How do you take care of your horse’s legs during training, before a race and after a race? This is a question that I am frequently asked. As a barrel racer, we need to make sure that our equine partners stay sound.
In 2010, Rocket got hurt at a barrel race. It was our first race since I’d been home from college, we both were rusty and the weather sucked. We came into the arena for run without a proper warm up because the outdoor arena was flooded, it was raining and the covered round pen was occupied. We lined up for our first barrel and as Rocket turned it, something did feel right, but we finished our run.
As we walked out of the arena, I thought it was his shoulder that he had strained going into that first barrel. I applied poultice to the shoulder and upper leg, put his blanket on and loaded him in the trailer. I wasn’t expecting what I found the next morning when I went down to feed. Rocket had bowed a tendon on his left front leg. I didn’t do a lot with him for it other than I let him be a horse and wonder around in the pasture with the other horses. No vet was contacted and when we started running the next year, my vet as extremely surprised at how it healed. Looking back on that experience, I would have done a few things different, especially with the knowledge I have gained out the last several years.
When I started bring Rocket back in 2012, I took extra care with his legs. As part of our routine now, I start by putting Back on Track quick wrap boots on all four legs and BOT hock boots on his hocks. The BOT boots are excellent for hauling in the trailer and protecting the legs as we
When we get to a barrel race, I go through the following steps:
- BOT books stay on while saddling and until I am ready to warm-up
- Aculife patches are applied to his hocks and other sore areas
- I recently started using the RES sport boots (previously used the Professionals Choice Elites) on the front legs and polo wraps on his hind legs with bells in front.
- A good warm up before we run with lots of trotting and some loping of circles.

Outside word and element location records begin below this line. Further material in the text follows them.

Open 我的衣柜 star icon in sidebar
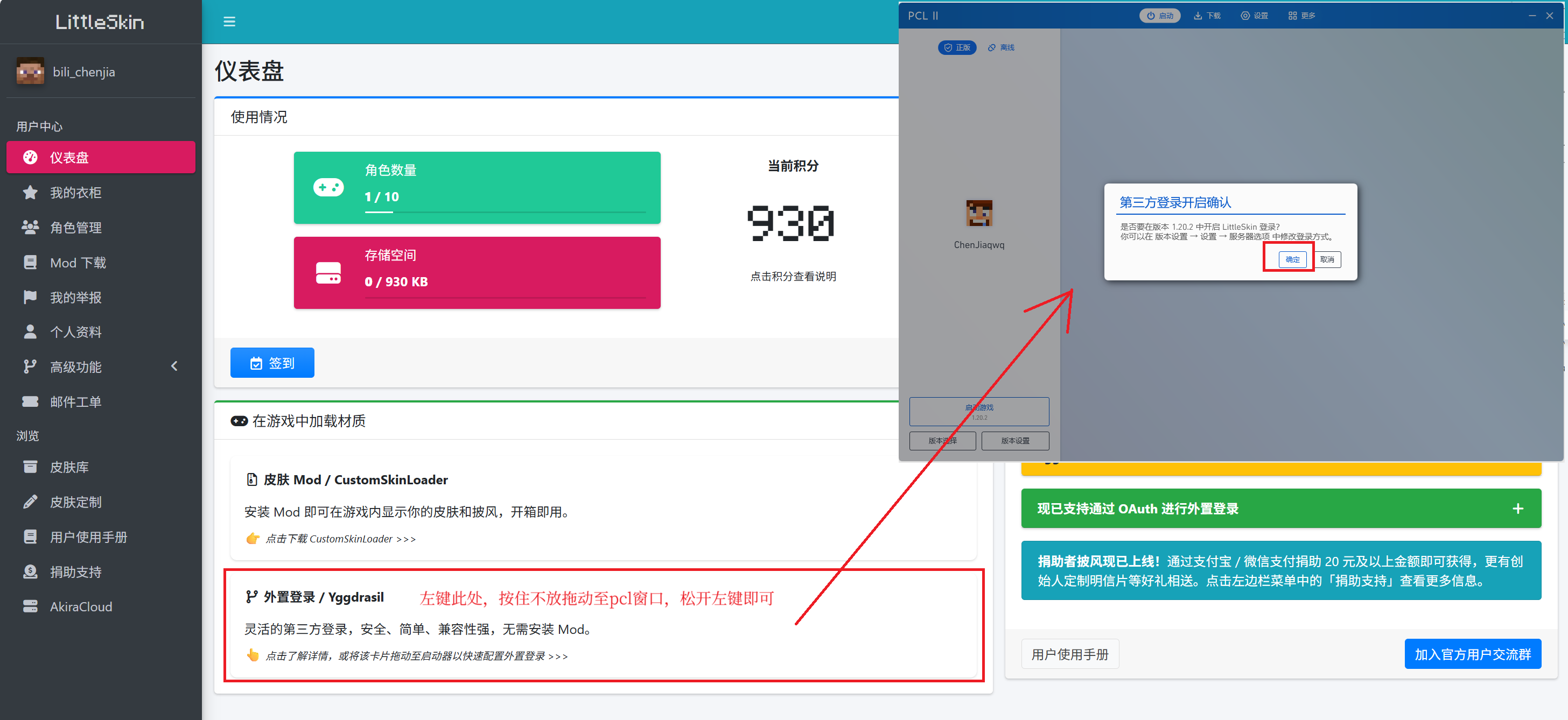point(30,193)
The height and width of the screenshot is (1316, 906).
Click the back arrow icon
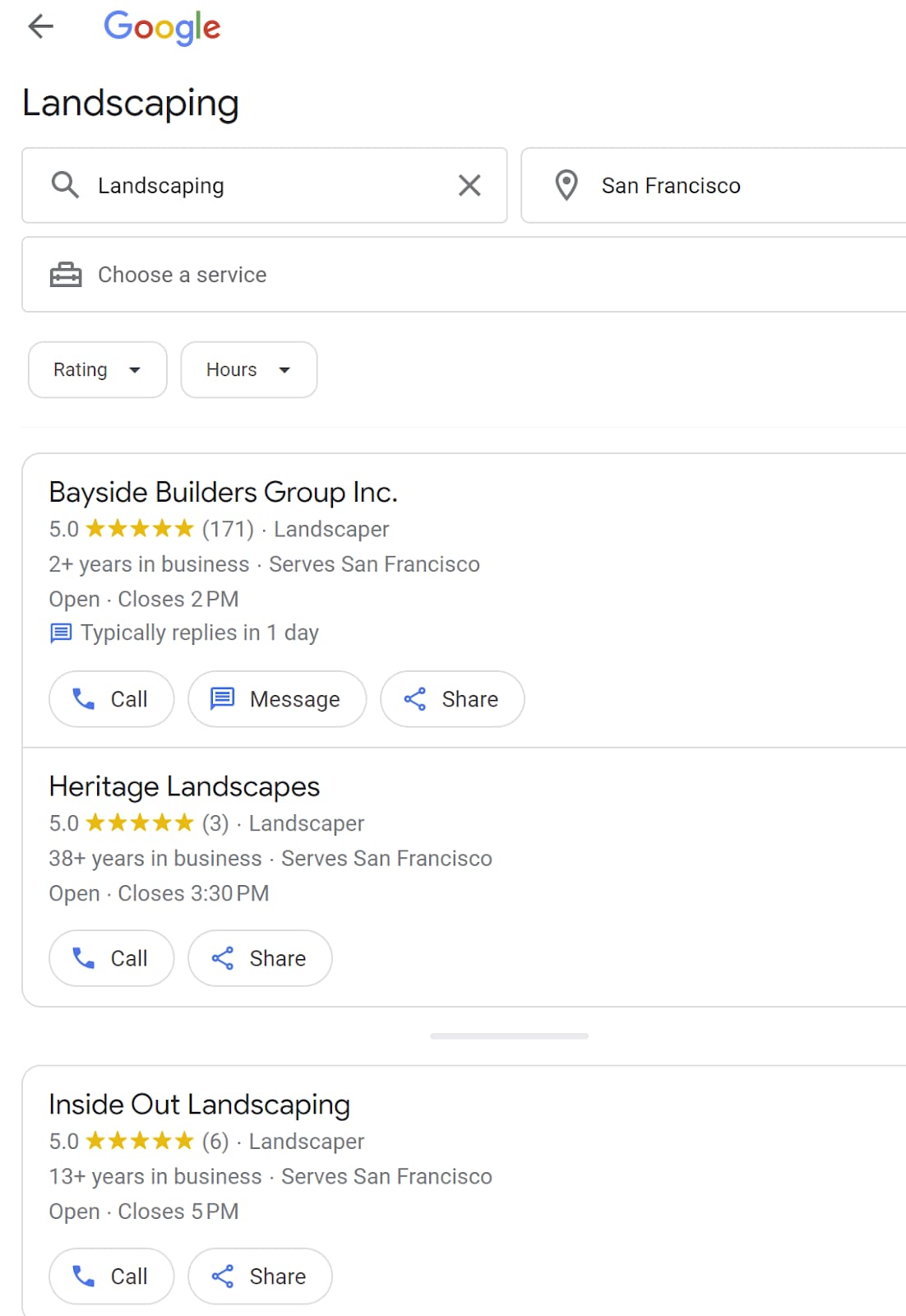tap(40, 27)
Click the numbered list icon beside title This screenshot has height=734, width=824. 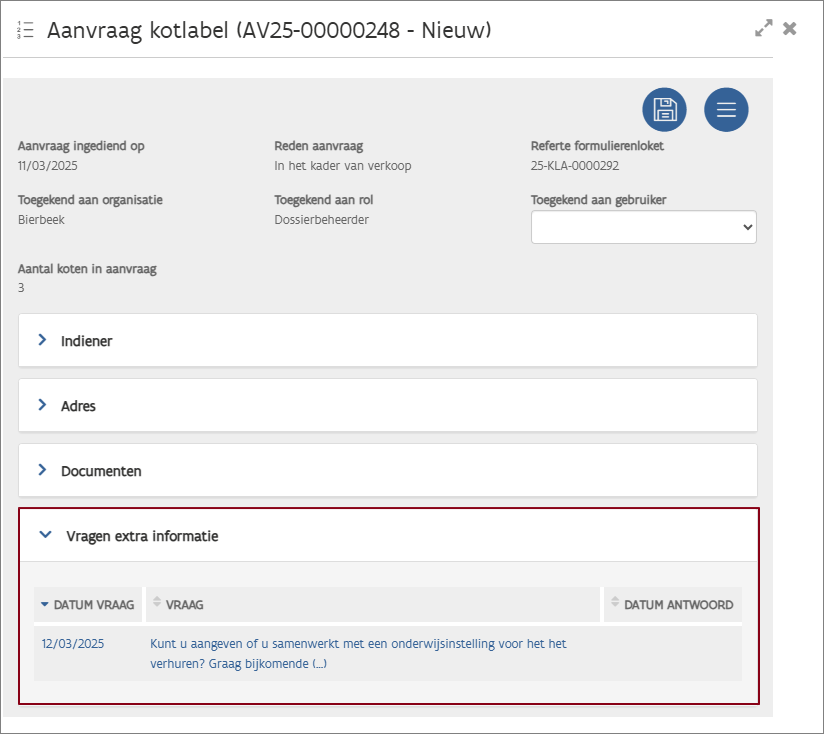coord(25,31)
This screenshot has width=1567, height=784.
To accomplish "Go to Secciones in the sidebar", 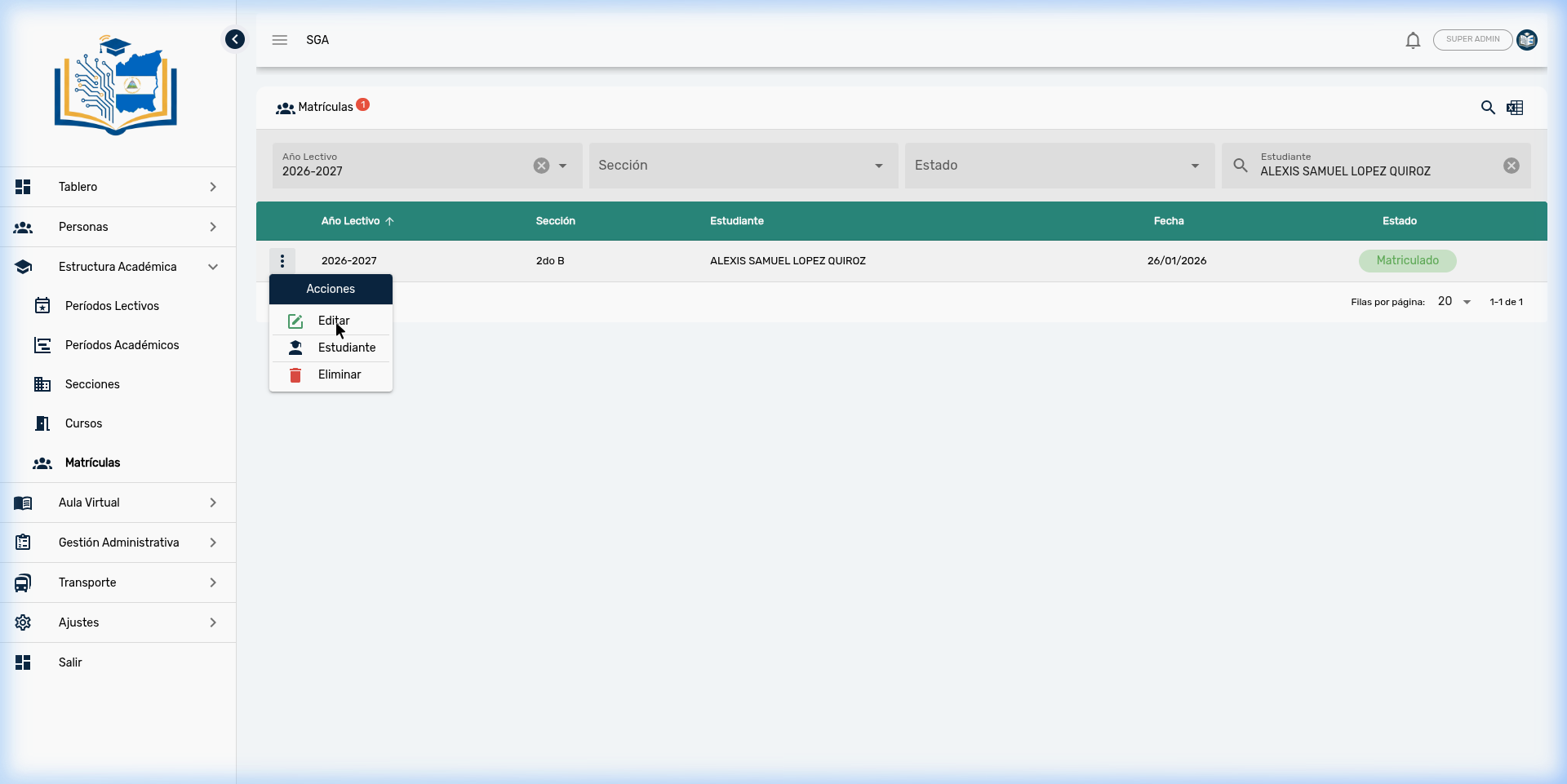I will 92,384.
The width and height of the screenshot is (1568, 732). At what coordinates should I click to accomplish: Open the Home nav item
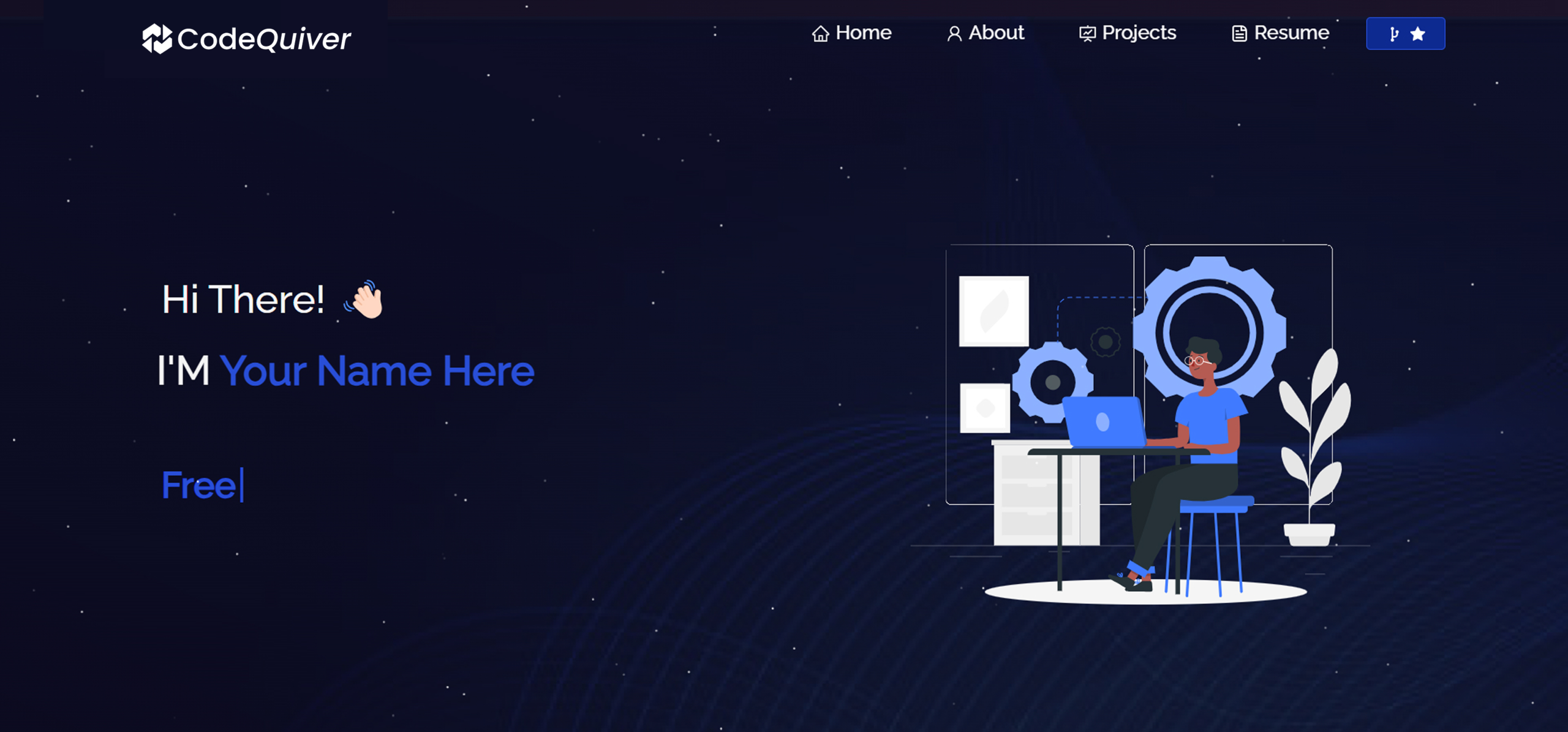(863, 32)
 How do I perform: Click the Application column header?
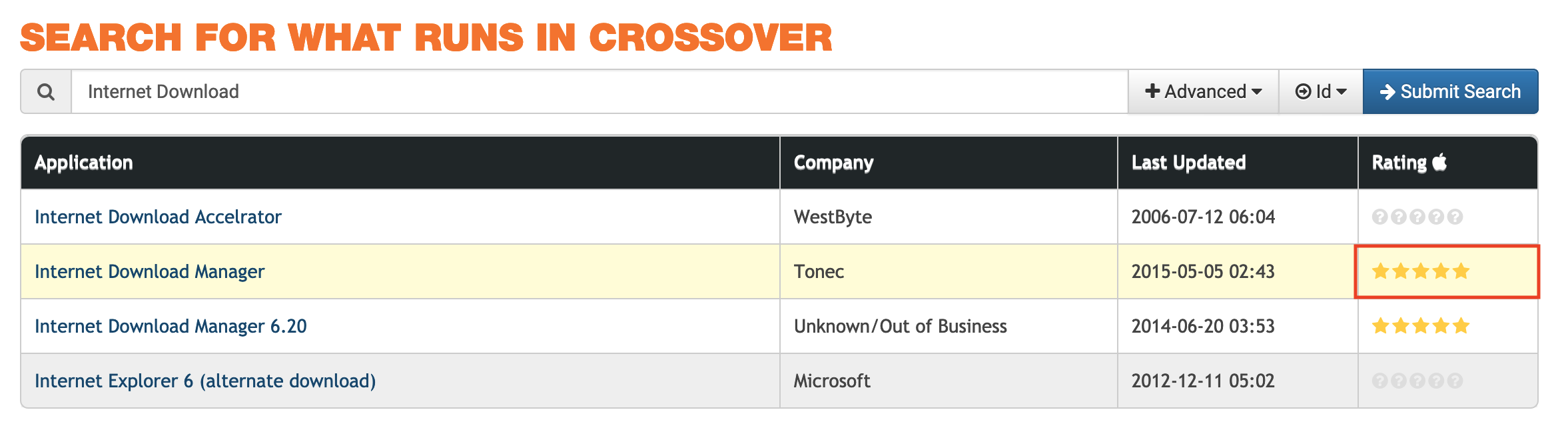83,161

Post-race routine consists of the following:
- Pull boots and polo wraps and rub down legs
- Apply Cool Cast poultice wraps, quilt leg wraps and standing wraps
- If it is a multi-day race, BOT boots go on the hind legs
- Poultice is applied to the hind legs from just above the hocks all the way down to the fetlocks (I let the poultice on the hind legs dry and don’t wrap the hind legs)
I have been running Rocket consistently for the last 4 years using these steps and he has stayed absolutely sound. These steps will continue to be used as ride different horses for the rest of my career.
Keeping horses sound is an integral part of our success. Without legs and hooves, we have no horse!
What do you do to keep your horses sound and running at their best? Tell us in the comments!